While standing in the rain smoking a pipe Wednesday night, Goran Simic, a Serbian poet from the former Yugoslavia, talked about being shunned by his tribe for speaking out against Serbian aggression.
“I was on the side which supported peace not the side which attacked Bosnia,” said Simic, one of four writers to give readings at Canadore College’s Weaver Auditorium as part of PEN Canada’s Readers and Writers series.
Simic stayed in Sarajevo during a four-year siege, and wrote poetry during that time that spoke out against the war.
One of the poems he read last night, Father and The Bees recalls how “…the inflammation of the empty stomachs of the dead, explode in the heat…”
This is just an example of some of the metaphorical content that can be found in Simic’s work.

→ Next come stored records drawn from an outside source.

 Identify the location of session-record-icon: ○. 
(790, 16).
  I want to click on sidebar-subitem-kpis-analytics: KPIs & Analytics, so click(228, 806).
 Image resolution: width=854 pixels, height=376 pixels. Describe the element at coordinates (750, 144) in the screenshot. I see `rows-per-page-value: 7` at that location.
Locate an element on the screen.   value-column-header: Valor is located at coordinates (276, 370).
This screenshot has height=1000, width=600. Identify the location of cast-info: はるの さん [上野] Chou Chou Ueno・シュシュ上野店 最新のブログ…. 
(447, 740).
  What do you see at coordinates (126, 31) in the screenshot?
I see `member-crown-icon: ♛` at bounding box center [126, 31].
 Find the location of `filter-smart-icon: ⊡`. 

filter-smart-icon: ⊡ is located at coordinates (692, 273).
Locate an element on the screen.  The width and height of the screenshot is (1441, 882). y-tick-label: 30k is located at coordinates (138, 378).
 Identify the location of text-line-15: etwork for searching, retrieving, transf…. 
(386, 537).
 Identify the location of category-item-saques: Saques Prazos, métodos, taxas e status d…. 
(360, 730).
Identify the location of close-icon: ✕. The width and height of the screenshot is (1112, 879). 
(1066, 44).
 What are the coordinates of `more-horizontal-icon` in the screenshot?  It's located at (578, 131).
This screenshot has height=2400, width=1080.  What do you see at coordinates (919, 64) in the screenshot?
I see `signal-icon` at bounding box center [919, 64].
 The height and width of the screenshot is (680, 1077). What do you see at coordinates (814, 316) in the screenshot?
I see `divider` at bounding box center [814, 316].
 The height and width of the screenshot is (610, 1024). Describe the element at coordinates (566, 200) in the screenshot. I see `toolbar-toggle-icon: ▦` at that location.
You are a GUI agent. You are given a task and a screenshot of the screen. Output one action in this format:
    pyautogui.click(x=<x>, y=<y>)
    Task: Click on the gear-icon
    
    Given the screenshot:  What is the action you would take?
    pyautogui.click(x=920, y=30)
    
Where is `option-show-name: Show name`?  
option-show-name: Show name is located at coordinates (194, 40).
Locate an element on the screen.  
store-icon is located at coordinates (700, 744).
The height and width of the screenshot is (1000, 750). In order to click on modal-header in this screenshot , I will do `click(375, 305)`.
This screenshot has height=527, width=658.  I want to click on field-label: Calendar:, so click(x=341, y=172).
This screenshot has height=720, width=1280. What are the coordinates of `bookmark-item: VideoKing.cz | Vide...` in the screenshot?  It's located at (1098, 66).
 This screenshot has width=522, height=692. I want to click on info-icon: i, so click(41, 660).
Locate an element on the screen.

“You never want to experience war,” he said, “because once you experience war, all wars are the same.”
Writing anti-war poetry didn’t go over to well with the government, Simic said.
“I was prosecuted in Bosnia. I was in a lot of trouble.”
Simic was able to flee his war-torn country with PEN Canada’s help. He came to Canada with his two children.
“It wasn’t easy,” Simic said, “but I adjusted, and now I am part of Canadian society.”
Simic, who travels back to Bosnia once a year to visit his friends, lives in Toronto and continues to write. He likes to play basketball in his spare time, but reading is his love.
“I want to live in Canada for the next 100 years,” Simic said.
After his reading Simic stood in the rain smoking his pipe with ease, because he knows he has become part of a new tribe, a tribe where freedom of expression prevails.